I hope you enjoy re-watching those videos as much as I do.

– The brand new section is Misc Movies & Recordings, and is home to a number of videos I had long hoped to put on the site. You can find over there short clips, such as a nervous Steve Jobs on a TV set in 1981; promotional videos, such as the first retail store video, or the heart-breaking Think Different ad with Steve as narrator; but also product demos, homages, occasional speeches… and also sound recordings, which I host on SoundCloud. There are three of them so far, but I expect that collection to grow. I have included the recent find of an hour-long speech and Q&A given by Steve at the International Design Conference in 1983 (more on that in a later post).

Finally, as indicated on the new page, I do have a number of videos (30 at the time of this writing) in the Interviews section of the site: click on the “video” filter to only see them. I decided to keep them on that page, because I did not want to encumber the Movies section with too many videos, and because I think they fit in with the rest of the interviews. Some of these video interviews even have transcripts, that best belong with their written counterparts. By the way, I also added a new interview recently, basically a mashup of extracts from Triumph of the Nerds.
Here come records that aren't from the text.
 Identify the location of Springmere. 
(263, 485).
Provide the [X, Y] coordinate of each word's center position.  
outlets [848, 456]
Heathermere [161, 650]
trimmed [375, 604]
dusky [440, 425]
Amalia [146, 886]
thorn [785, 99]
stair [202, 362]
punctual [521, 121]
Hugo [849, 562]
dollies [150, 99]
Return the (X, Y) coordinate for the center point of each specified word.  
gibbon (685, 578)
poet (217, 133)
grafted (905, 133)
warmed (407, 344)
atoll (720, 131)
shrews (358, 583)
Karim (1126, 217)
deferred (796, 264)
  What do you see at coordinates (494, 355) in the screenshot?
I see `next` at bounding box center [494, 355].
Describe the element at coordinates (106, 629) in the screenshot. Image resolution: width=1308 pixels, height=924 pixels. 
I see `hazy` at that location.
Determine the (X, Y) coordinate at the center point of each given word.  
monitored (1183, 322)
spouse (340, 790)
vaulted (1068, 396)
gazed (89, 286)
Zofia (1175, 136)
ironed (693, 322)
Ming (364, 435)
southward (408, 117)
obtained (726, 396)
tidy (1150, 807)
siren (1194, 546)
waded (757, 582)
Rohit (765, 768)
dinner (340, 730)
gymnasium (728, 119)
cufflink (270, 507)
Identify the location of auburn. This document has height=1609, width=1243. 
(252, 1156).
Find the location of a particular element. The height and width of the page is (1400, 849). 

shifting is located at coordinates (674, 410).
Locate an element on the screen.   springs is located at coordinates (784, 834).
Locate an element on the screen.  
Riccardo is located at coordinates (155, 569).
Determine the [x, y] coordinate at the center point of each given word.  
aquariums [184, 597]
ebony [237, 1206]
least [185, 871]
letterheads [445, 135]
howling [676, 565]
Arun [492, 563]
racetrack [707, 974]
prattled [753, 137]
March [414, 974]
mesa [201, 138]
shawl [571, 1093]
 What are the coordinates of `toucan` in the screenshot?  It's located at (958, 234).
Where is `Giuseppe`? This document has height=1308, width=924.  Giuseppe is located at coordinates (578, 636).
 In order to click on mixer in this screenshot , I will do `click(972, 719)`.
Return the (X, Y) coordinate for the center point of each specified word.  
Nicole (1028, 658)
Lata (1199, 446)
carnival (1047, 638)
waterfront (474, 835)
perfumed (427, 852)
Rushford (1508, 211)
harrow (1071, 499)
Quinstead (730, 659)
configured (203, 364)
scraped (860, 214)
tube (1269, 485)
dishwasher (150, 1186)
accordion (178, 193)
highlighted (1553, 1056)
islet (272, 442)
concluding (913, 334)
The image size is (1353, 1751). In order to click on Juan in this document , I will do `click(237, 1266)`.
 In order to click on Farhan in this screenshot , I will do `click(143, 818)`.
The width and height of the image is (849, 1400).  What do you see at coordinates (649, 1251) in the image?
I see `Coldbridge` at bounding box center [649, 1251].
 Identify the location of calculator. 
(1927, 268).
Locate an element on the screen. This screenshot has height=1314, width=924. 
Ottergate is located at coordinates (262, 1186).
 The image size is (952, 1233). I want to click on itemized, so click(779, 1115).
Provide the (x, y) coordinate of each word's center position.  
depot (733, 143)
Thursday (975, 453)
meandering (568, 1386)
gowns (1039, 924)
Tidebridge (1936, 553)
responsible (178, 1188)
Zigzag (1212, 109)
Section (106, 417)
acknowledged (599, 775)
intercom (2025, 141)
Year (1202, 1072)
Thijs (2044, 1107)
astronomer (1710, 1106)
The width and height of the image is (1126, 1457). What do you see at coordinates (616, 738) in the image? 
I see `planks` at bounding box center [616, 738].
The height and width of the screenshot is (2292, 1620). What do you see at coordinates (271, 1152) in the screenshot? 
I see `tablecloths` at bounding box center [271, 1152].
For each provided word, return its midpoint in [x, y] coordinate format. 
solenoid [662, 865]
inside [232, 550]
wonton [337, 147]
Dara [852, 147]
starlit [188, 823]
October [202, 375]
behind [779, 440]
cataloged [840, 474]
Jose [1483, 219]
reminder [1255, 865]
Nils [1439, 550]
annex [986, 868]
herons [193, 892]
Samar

Steve Jobs 1985 Playboy interview re-surfaces

Most of you have already heard of it, but Playboy recently re-published their 1985 interview with Steve Jobs on their website. I had read lots of excerpts from the piece for some time, since it is abundantly quoted in Jeffrey S. Young’s The Journey Is The Reward as well as Leander Kahney’s Inside Steve’s Brain… but I had yet to read it in its entirety.

It is a fascinating read to say the least. The conclusion is not a surprise for me, just a confirmation: despite popular belief, Steve Jobs hasn’t changed much in all these years. I have gathered my favorite quotes from the interview to prove it:

In their foreword, Playboy makes a pretty accurate description of young Steve, which is just as true for old Steve (try replacing IBM by Google in the quote below):

But to hear Jobs tell it, the money isn’t even half the story, especially since he does not spend it very lavishly—and, indeed, claims to have very little time for social life. He is on a mission, preaching the Gospel of salvation through the personal computer—preferably one manufactured by Apple. He is an engaging pitchman and never loses an opportunity to sell his products…

Unable to relent in his mission to spread the Apple word, he talked with solemn ferocity about the war with IBM—but then would punctuate his enthusiasm for an idea with ‘Neat!’ or ‘Incredibly great!’